Given records: Begin
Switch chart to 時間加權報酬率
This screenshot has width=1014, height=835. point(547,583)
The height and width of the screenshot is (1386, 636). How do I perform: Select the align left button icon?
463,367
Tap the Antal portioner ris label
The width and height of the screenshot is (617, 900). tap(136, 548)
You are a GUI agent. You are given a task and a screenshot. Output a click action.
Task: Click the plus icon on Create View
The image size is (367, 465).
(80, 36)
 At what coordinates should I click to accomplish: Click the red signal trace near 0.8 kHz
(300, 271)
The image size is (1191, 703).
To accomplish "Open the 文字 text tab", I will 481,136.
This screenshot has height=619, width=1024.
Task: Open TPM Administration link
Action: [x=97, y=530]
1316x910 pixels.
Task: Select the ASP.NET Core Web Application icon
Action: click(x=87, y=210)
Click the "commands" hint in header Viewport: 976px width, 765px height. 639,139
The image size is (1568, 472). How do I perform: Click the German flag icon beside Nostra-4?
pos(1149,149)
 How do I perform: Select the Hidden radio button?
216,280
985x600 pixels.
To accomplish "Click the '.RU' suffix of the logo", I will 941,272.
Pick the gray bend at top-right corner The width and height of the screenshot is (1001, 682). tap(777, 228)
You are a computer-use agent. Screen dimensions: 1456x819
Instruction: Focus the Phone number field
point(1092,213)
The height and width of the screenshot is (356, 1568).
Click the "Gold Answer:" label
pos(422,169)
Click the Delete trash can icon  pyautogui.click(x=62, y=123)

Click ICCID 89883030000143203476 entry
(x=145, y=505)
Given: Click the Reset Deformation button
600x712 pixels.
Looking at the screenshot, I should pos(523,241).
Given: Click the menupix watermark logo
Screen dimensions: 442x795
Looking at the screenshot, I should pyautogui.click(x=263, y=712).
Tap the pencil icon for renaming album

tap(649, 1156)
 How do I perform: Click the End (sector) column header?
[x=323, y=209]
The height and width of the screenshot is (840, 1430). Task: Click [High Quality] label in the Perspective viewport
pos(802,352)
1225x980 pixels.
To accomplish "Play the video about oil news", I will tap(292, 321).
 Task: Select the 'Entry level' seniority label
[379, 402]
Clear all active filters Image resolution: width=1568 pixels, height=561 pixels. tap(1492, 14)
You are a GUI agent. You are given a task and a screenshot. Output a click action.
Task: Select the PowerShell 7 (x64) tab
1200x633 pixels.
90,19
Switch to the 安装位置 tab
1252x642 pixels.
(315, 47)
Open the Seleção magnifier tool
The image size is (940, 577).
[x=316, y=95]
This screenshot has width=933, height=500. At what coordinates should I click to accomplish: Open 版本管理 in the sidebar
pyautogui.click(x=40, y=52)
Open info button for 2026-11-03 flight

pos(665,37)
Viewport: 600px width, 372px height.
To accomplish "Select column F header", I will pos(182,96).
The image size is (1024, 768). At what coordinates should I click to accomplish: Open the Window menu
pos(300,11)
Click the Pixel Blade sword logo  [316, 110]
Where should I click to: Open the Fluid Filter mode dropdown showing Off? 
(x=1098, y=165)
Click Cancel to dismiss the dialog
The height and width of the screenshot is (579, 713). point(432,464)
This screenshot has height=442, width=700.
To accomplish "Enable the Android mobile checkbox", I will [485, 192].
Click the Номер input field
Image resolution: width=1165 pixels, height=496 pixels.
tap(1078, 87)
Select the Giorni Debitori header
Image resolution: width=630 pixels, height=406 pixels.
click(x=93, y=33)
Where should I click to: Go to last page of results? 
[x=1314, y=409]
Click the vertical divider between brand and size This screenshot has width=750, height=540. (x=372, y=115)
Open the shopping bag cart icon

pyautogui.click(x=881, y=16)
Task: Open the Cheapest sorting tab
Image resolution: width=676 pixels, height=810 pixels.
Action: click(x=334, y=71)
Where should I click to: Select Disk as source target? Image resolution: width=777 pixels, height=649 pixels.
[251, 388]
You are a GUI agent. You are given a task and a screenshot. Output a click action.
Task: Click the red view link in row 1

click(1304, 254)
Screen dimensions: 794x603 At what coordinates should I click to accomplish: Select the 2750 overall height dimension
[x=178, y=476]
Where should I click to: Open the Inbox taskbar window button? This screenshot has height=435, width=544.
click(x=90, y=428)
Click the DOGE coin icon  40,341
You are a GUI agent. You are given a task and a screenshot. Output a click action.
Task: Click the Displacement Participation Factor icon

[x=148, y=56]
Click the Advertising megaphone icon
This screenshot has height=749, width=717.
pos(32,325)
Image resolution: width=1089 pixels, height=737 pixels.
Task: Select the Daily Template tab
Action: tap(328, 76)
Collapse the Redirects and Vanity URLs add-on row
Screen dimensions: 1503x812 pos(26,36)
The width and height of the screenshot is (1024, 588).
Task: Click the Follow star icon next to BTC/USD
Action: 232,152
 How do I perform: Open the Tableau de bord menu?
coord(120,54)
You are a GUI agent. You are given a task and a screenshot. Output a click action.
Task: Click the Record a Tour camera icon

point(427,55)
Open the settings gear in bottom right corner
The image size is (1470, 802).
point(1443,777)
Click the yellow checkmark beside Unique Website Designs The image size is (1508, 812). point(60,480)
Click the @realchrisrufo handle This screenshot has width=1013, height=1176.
Given records: End
▶ [Exercise aim] Report the number of lines in the entries that hold the word "logo". Nothing else is wanted.

▶ [Result for this exercise] 3